ODENTON, Md. (WJZ) — An Anne Arundel County police officer is facing suspension after a trial board found that he used excessive force during a traffic stop in 2019.

Detective Daniel Reynolds allegedly put his knee on the neck of Daniel Jarrells and slammed his head into the ground during the incident.

READ MORE: Disciplinary Hearing Begins For Anne Arundel County Police Officer Accused of Kneeling on Neck of Odenton Man

Jarrells, a black resident of Odenton, filed a lawsuit in July of 2020 claiming that Reynolds kneeled on his neck and used excessive force.

An internal investigation was launched after the lawsuit was filed and it later recommended that Reynolds be fired. Reynolds then requested a challenge to the recommendation with the trial board.
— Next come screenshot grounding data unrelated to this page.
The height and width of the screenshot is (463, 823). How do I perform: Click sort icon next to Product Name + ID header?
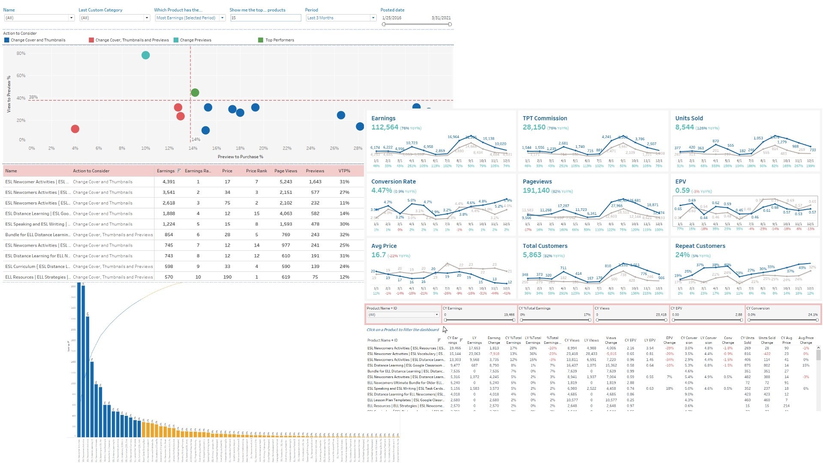(x=439, y=340)
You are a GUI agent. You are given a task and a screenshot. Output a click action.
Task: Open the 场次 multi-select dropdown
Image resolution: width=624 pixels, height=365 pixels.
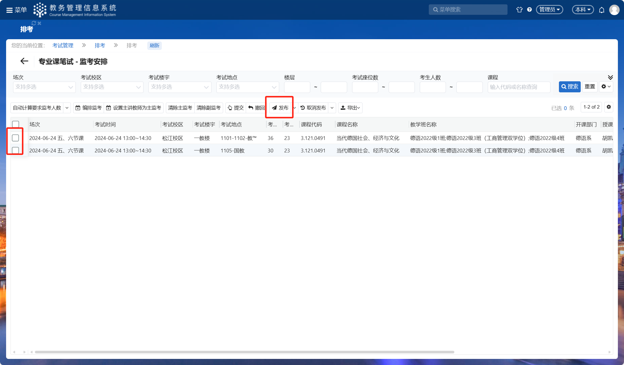point(44,87)
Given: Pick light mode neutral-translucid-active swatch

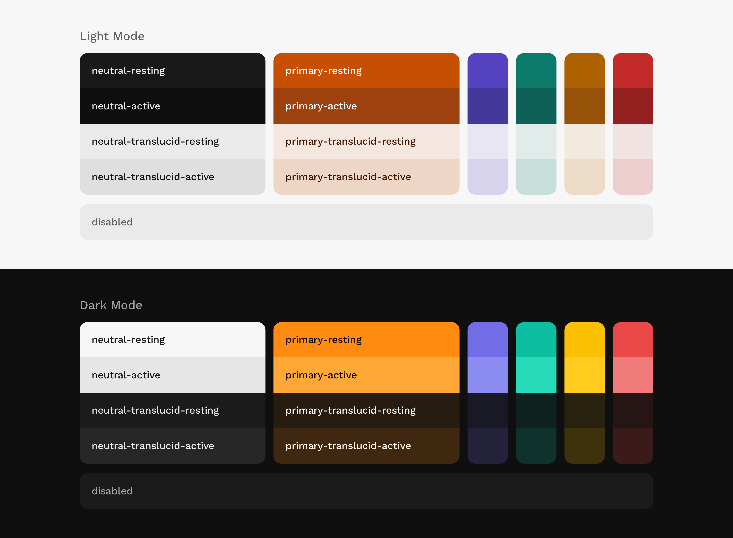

On Wednesday and Thursday, the board, made up of three law enforcement officers from another agency, listened to testimony from witnesses, law enforcement officers, Jarrells and Reynolds. They also watched the video of the traffic stop that was recorded by a neighbor.

Jarrells said that he could not breathe and told the board that Reynolds put his knee on his neck. Reynolds said that he put his knee on Jarrells’ shoulder and stated that was part of his training.

The officer also said he pushed Jarrells’ head down to control him. His lawyer said that the video does not tell the entire story. Several activists and local leaders watched a live stream of the hearing at the county’s Western District Police Station Community Room on Telegraph Road.

“Why do we have to have his knee on his neck? Why do we have to shove his head on the ground? That’s called excessive force,” said Bishop Antonio Palmer, First Vice President of the United Black Clergy of Anne Arundel County.

In addition to suspension, the board recommended that Reynolds attend anger management training.

Convener of the Caucus of African American Leaders Carl Snowden says that the decision to suspend Reynolds will hurt community-police relations in Anne Arundel County.

“I think it’s going to create incredible tensions within the police and community,” said Snowden. “Because essentially what it said was while this officer was found guilty of excessive force, the only punishment he gets is maybe some time off from work and taking anger management courses. I think for the larger community they’re going to find this outrageous.”

The county’s Chief of Police Amal Awad said in a statement that she will accept the hearing board’s findings and recommendations for actions as binding.

Anne Arundel County Executive Steuart Pittman issued a statement after the board’s decision:

“I was disappointed that the trial board did not uphold our former Acting Police Chief’s decision to dismiss Officer Reynolds. No chief makes the decision to dismiss an officer lightly, but our department is very serious about enforcing its policies on the use of excessive force.

The Law Enforcement Officer’s Bill of Rights allows an officer to appeal under these circumstances, and this officer exercised that right. It is the obligation of our department to do even better in our de-escalation training and to prevent the use of excessive force in the future. Body cameras will help. Training will help. Allowing police chiefs to dismiss officers who do not meet department standards would help as well, and we must work toward that end.”